Arguments
This following passage is not from a novel, but rather a scientific paper I read recently. I hope it's still close enough to the topic.
Secondly, as Cowie (2008) points out, the acquisition of grammar is not the only area where we have to acquire knowledge about what is not permissible without the benefit of negative evidence. We face exactly the same problem in lexical learning and learning from experience generally: few people have been explicitly told that custard is not ice-cream, and yet somehow they manage to learn this. Related to this, children do make overgeneralization errors—including morphological overgeneralizations like bringed and gooder and overgeneralizations of various sentence level constructions (e.g., I said her no, She giggled me), and they do recover from them (cf. Bowerman, 1988). Thus, the question isn’t “What sort of innate constraints must we assume to prevent children from overgeneralizing?” but rather “How do children recover from overgeneralization errors?”—and there is a considerable amount of research addressing this very issue (see, for example, Brooks and Tomasello, 1999; Brooks et al., 1999; Tomasello, 2003; Ambridge et al., 2008, 2009, 2011; Boyd and Goldberg, 2011).
Link to the paper here: https://www.frontiersin.org/articles/10.3389/fpsyg.2015.00852/full#B46
This passage is from a paper about arguing that Universal Grammar, which is the idea that every human is born with a basic framework with which to learn language, is invalid.
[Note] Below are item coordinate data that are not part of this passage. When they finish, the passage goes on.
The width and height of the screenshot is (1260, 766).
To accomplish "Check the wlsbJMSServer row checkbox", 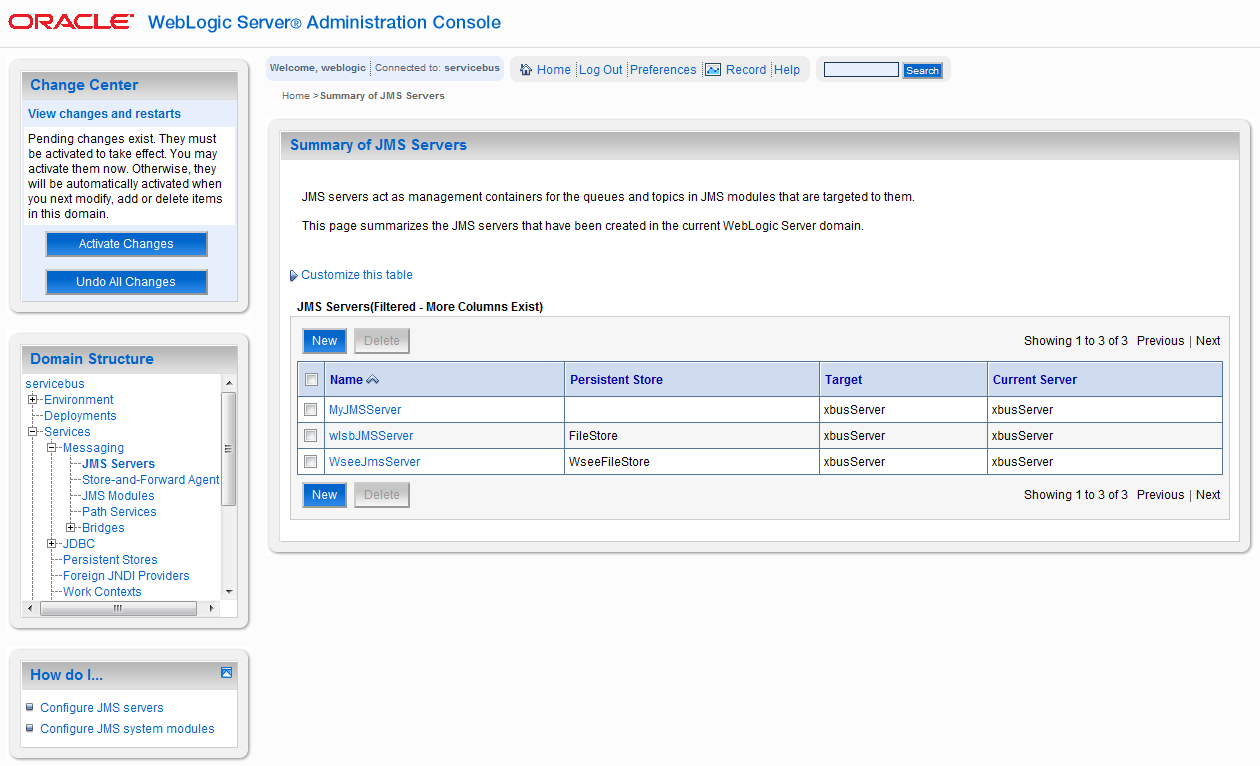I will tap(311, 436).
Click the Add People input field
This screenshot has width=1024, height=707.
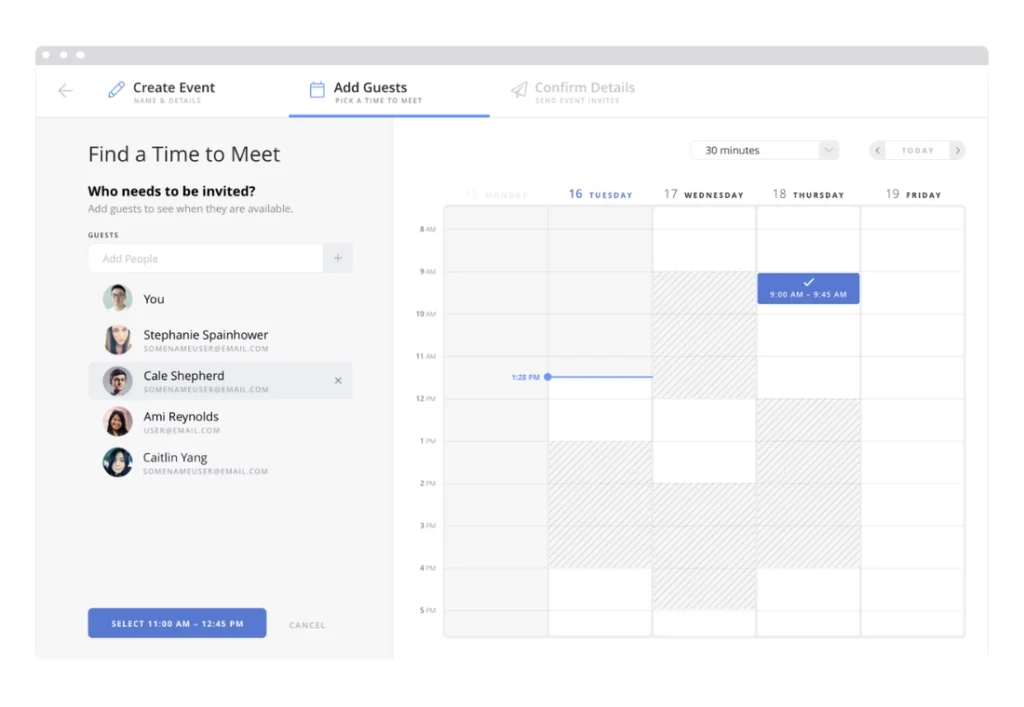click(205, 258)

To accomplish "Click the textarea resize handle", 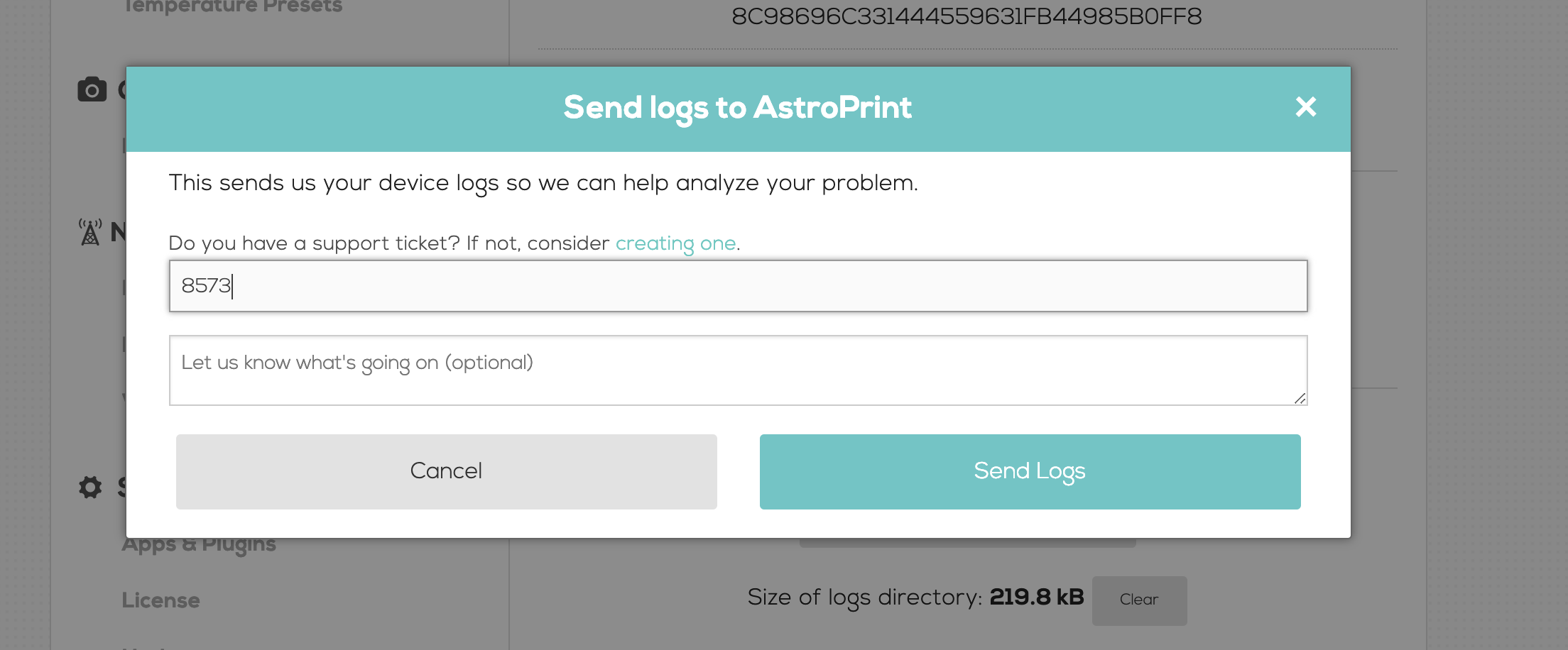I will point(1300,398).
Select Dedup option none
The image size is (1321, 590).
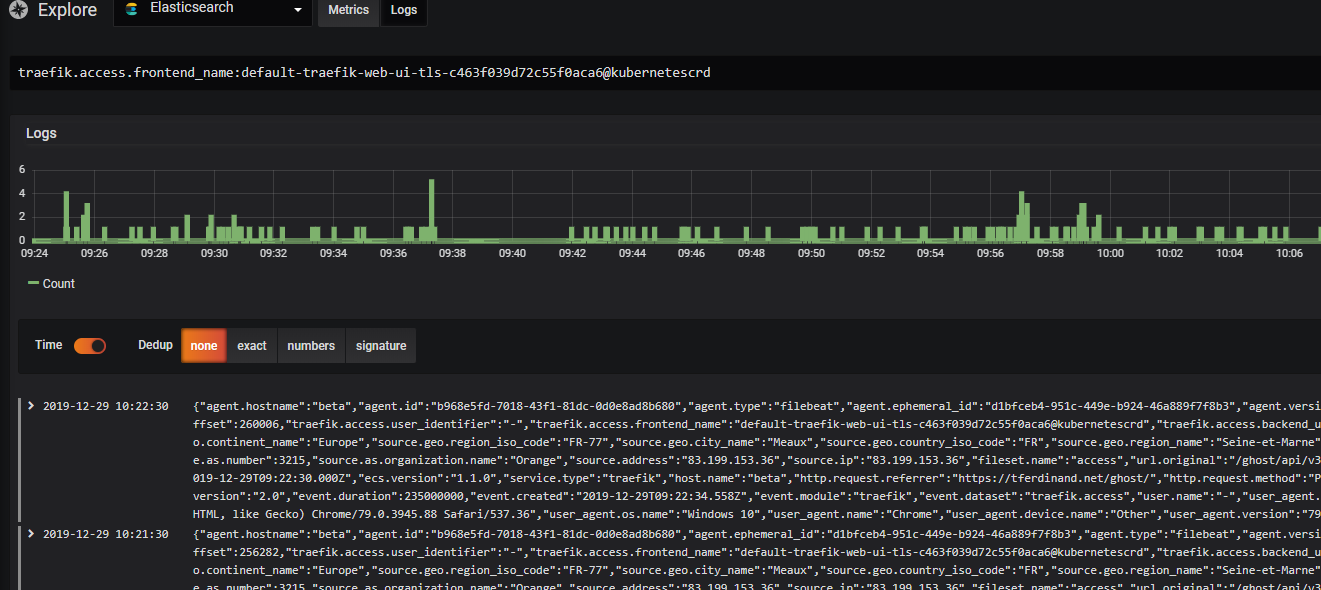(x=204, y=345)
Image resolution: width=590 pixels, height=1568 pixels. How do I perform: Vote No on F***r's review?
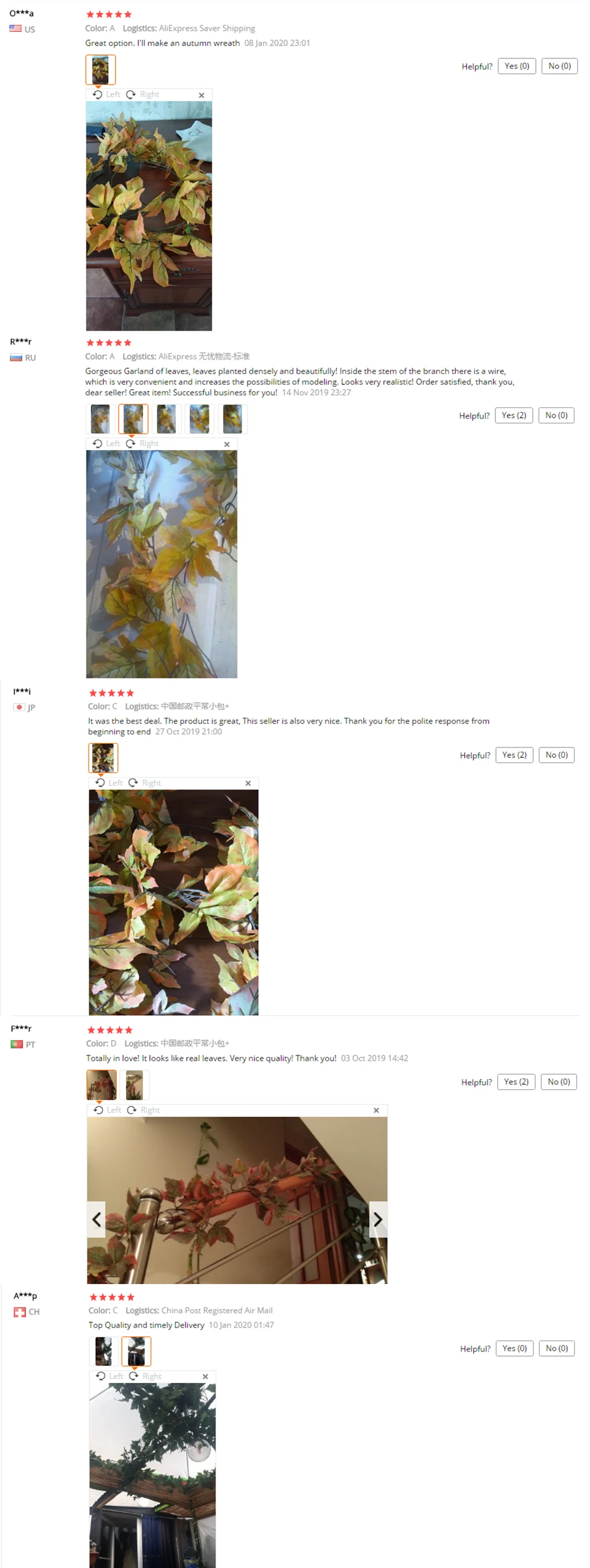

The author is refuting the idea that children don't have enough information to learn what sentences are right or wrong. I picked this paragraph because I liked the comparison about the custard: the whole paper is well-written, but this example shows the absurdity of the negative evidence argument with a simple, relatable comparison. Let me try to do the same with a different argument:
There seems to be a pervasive idea on the internet that there is such a thing as an "objectively good video game." That it's possible to objectively measure the quality of games, and anyone who disagrees with such measurement is wrong. However, what is even meant by a "good game?" To say that one game is better than another, it's necessary to specify criteria to have a basis of comparison, but many people fail to do this, assuming that everyone has a mutual definition of what a good game is, but this is not the case. We know that different characteristics have different importance to people: some may prioritize story, others gameplay. To say that one game is better than another without any explanation is like saying screwdrivers are better than hammers: it's only true if everyone has the same wants when buying tools. We know this isn't true: some people need screwdrivers more, others hammers, and the same applies to games: everyone is looking for something different.